Pharma manufacturing processes are highly complex, there’s really no escaping that. What can be controlled is how well understood it is, the critical factors and what influences them, where the landmines are and how it all fits together with the various designs and documents. It has to be considered how knowledgeable the people involved are on this specific process, especially the lead of the change. I’d argue that if someone’s less than a year working on this specific process, they haven’t had the time to be exposed to the tacit knowledge needed to fill in the unknown unknowns and can’t be let loose on any anything critical.

A good way to test that process knowledge is robust is to get the improvement lead to bring others through the change. If a clear before/after and the risks involved can’t be demonstrated, put up your hand and say so. Another consideration is how long the process was put in place. If the improvement driver was part of the original team who setup the process, they unconsciously have huge amounts of tacit knowledge somewhere in their head. Compare this with some engineer rocking into a process that’s been setup 20 years. Knowledge leaks over time and as knowledge goes down, risk goes up.

◆ DATA PROVIDED

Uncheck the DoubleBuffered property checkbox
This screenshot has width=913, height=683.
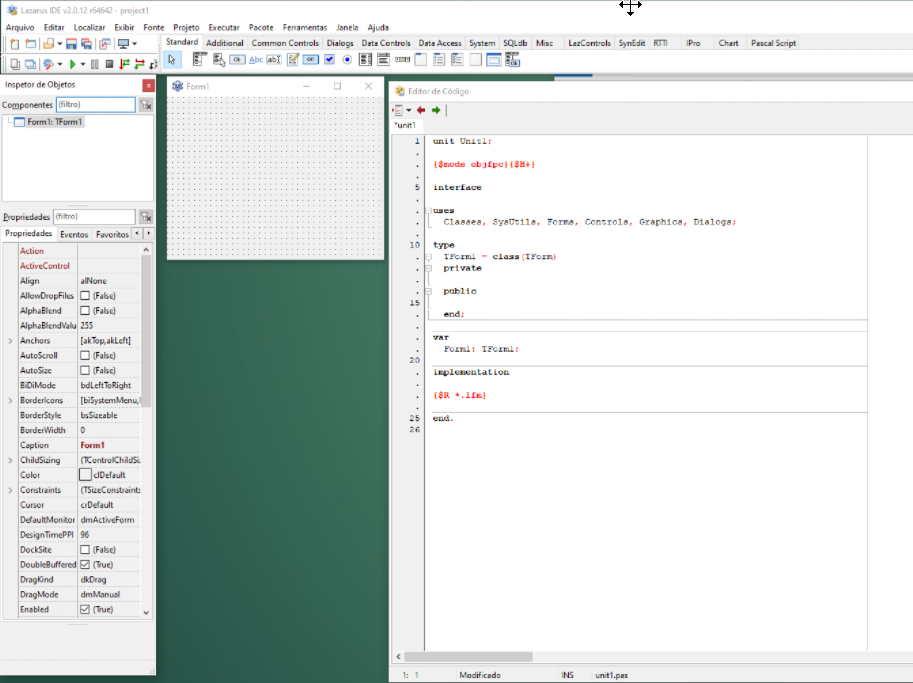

◆ WHAT THIS TASK INVOLVES
Reproduce the passage on process knowledge in pharma manufacturing word for word, in full.

◆ RESPONSE FOR THIS EXERCISE
Pharma manufacturing processes are highly complex, there’s really no escaping that. What can be controlled is how well understood it is, the critical factors and what influences them, where the landmines are and how it all fits together with the various designs and documents. It has to be considered how knowledgeable the people involved are on this specific process, especially the lead of the change. I’d argue that if someone’s less than a year working on this specific process, they haven’t had the time to be exposed to the tacit knowledge needed to fill in the unknown unknowns and can’t be let loose on any anything critical.

A good way to test that process knowledge is robust is to get the improvement lead to bring others through the change. If a clear before/after and the risks involved can’t be demonstrated, put up your hand and say so. Another consideration is how long the process was put in place. If the improvement driver was part of the original team who setup the process, they unconsciously have huge amounts of tacit knowledge somewhere in their head. Compare this with some engineer rocking into a process that’s been setup 20 years. Knowledge leaks over time and as knowledge goes down, risk goes up.